French politicians slam Borrell’s weak response to new Nagorno-Karabakh spat

French politicians slam Borrell’s weak response to new Nagorno-Karabakh spat | INFBusiness.com

French politicians have taken aim at EU foreign policy chief Josep Borrell’s reaction to Azerbaijan’s military operations against the Armenian people of Nagorno-Karabakh, saying his remarks were inadequate amid fears that economic and energy interests are taking precedence.

Three years after the Second Nagorno-Karabakh War of 2020, Azerbaijan launched a military operation earlier this week that the regime in Baku has described as an ‘anti-terrorist operation’. Baku is now demanding the “total and unconditional” withdrawal of Armenians from the region, which has been disputed with Armenia for decades.
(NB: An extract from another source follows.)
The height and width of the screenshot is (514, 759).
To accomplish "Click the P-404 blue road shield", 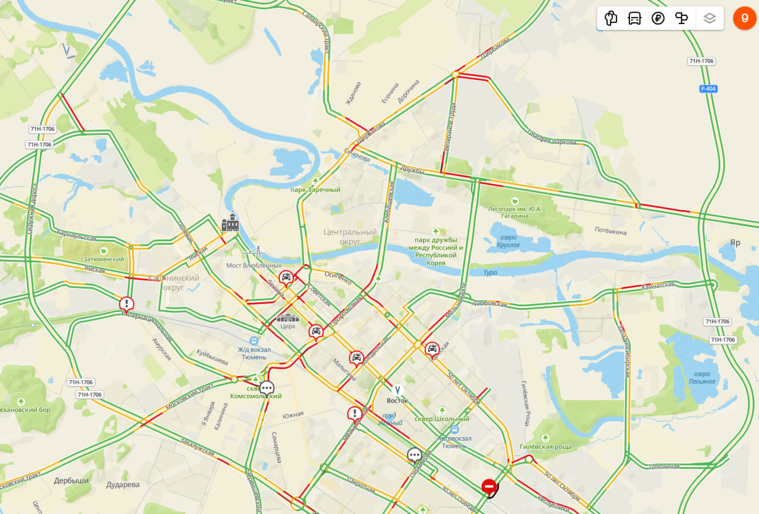I will coord(708,89).
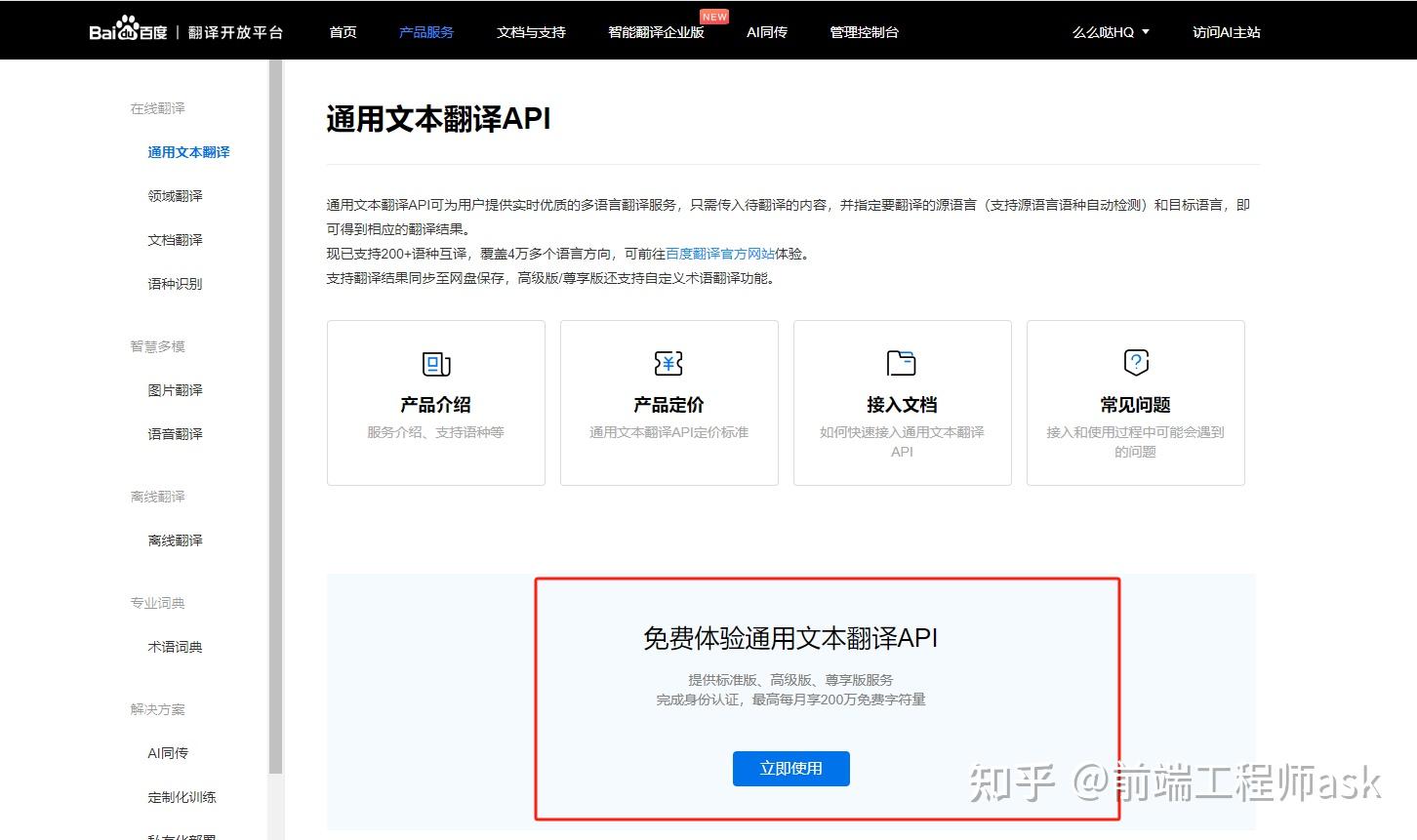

Azerbaijan wants to “restore constitutional order” but also “disarm and ensure the withdrawal of Armenian armed forces formations from our territories, [and] neutralise their military infrastructure”, Azerbaijan’s Defence Minister, Zakir Asker Oghlu Hasanov, has said.

Armenia, meanwhile, denounces the “large-scale aggression” by Azerbaijan, accusing it of bombing towns and villages, causing the deaths of civilians.

The EU has also commented on the situation, with EU High Representative Josep Borrell condemning the military offensive in Karabakh and calling on Azerbaijan to stop it.

“It is urgent to resume dialogue between Baku and the Karabakh Armenians. This military escalation must not be used as a pretext to force the exodus of the local population”, he declared, adding that the EU remained committed, as a mediator, to facilitating dialogue between Azerbaijani and Armenian authorities.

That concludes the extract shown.